Description of the task: The response should be an exact copy of the records, with the pictures removed.

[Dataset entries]
....
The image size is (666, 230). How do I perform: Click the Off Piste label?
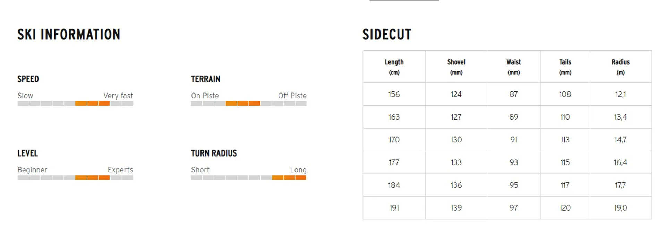(x=292, y=96)
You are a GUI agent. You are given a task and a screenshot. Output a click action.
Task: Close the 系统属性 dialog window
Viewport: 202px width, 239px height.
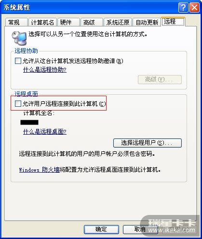194,7
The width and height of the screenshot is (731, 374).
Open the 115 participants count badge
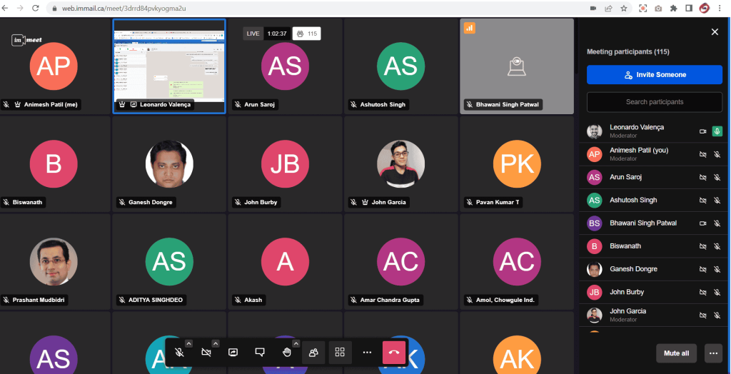point(306,34)
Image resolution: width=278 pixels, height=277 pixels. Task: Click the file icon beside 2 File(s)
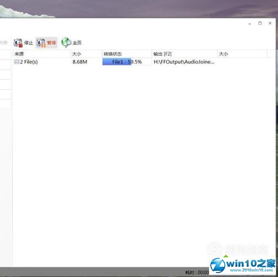pyautogui.click(x=17, y=62)
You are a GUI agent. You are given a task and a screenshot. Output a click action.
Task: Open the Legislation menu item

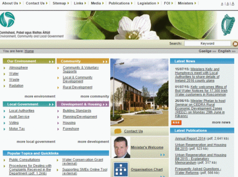(146, 3)
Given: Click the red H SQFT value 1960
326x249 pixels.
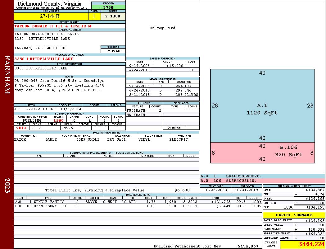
....
Response area:
The image size is (666, 230). How do I perform: Click the Off Piste label?
(x=292, y=96)
You are a GUI agent. You are given a task and a screenshot. Output a click action.
Task: Close the 系统属性 dialog window
Viewport: 202px width, 239px height.
194,7
The width and height of the screenshot is (731, 374).
Open the 115 participants count badge
point(306,34)
Image resolution: width=278 pixels, height=277 pixels. Task: Click the file icon beside 2 File(s)
pyautogui.click(x=17, y=62)
You are a GUI agent. You are given a task and a screenshot. Output a click action.
Task: Open the Legislation menu item

(146, 3)
Given: Click the red H SQFT value 1960
326x249 pixels.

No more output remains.